Using functional MRI scans on normal kids aged 7 to 12, researchers found the parts of the children’s brains that were activated when shown pictures of people in pain, according to findings published in the current issue of Neuropsychologia.
Study author Jean Decety, a professor in the departments of Psychology and Psychiatry at the University of Chicago, reported that empathy appears to be “hard-wired” into the brains of normal children, as opposed to being solely the result of parental guidance or nurturing.
“Consistent with previous functional MRI studies of pain empathy with adults, the perception of other people in pain in children was associated with increased hemodymamic activity in the neural circuits involved in the processing of firsthand experience of pain…,” Decety wrote.

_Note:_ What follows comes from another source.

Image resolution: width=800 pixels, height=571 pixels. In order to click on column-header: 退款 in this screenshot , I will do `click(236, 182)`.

We might also mention the idea of mirror neurons as a part explanation of this concept.
Now around here of course we argue that while empathy (and systemising ability) are indeed common to all humans, the level of each varies person by person. Further, we expect to see men clustered at the systemising end of that spectrum, women at the emapthic end (although one individual can be anywhere, we’re talking probabilities here).
However, what sparks my interest here is that there’s really not all that much new under the sun. The father of economics as he’s often called, was Adam Smith. He’s associated these days with a rather dry form of free market loonery but that’s really not at all where he really comes from (I should add that I’m a Fellow of the Adam Smith Institute so I know whereof I speak.): he was a moral philospoher first and foremost.
For example:
To his credit, and ours, Smith thinks the species empathetic, morally disciplined, and reciprocal.

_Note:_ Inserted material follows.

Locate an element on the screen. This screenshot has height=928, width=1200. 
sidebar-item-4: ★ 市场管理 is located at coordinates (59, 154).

That’s not quite what we normally get from hte modern economics textbooks, is it? More:
Look at what he has to say about sympathy:
But whatever may be the cause of sympathy, or however it may be excited, nothing pleases us more than to observe in other men a fellow-feeling with all the emotions of our own breast; nor are we ever so much shocked as by the appearance of the contrary.
Wait a minute, this isn’t sympathy at all. It’s empathy. Smith argues, extensively, that the fundamental driving force behind moral actions is the drive to understand the people around us and walk in their shoes. Why doesn’t he use the word empathy? Well, it didn’t exist as a word in the English language until 1904, according to the OED.

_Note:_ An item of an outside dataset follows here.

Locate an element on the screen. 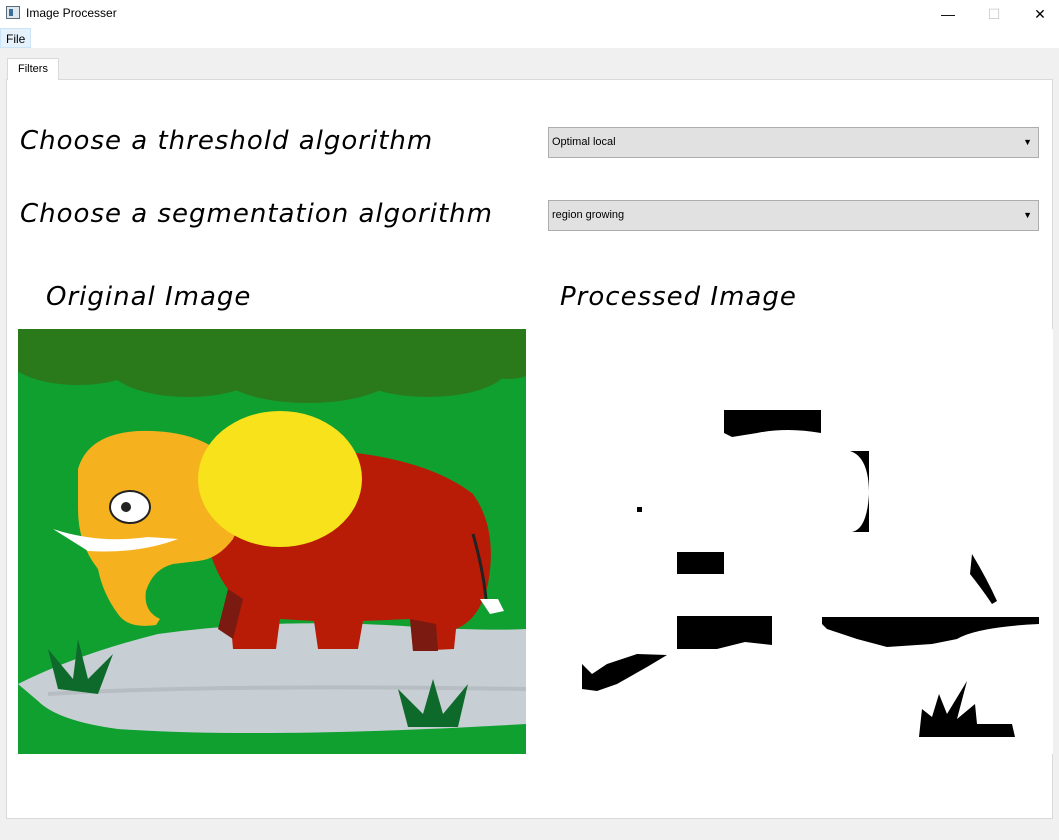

So what’s the big takeaway from all this? Adam Smith’s Wealth of Nations set generations of businesspeople down a path based on self-interest and an extreme disinterest in other people. But he himself believed quite strongly that our moral sensibilities, what we believe to be the better parts of ourselves, are derived from interest in other people.
Empathy is not an emblem of weakness or sensitivity, in Smith’s view. It’s a way to practice self-interest on the lives of other people. And since self-interest leads to prosperity, understanding the self-interests of the people around you leads to the creation of wealth more broadly. Empathy is the most important business strategy of all. Well said, Adam.
Empathy is both hard wired into the human brain and is also the most important business strategy of all?
Might be worth revising some of those modern textbooks on economics, don’t you think?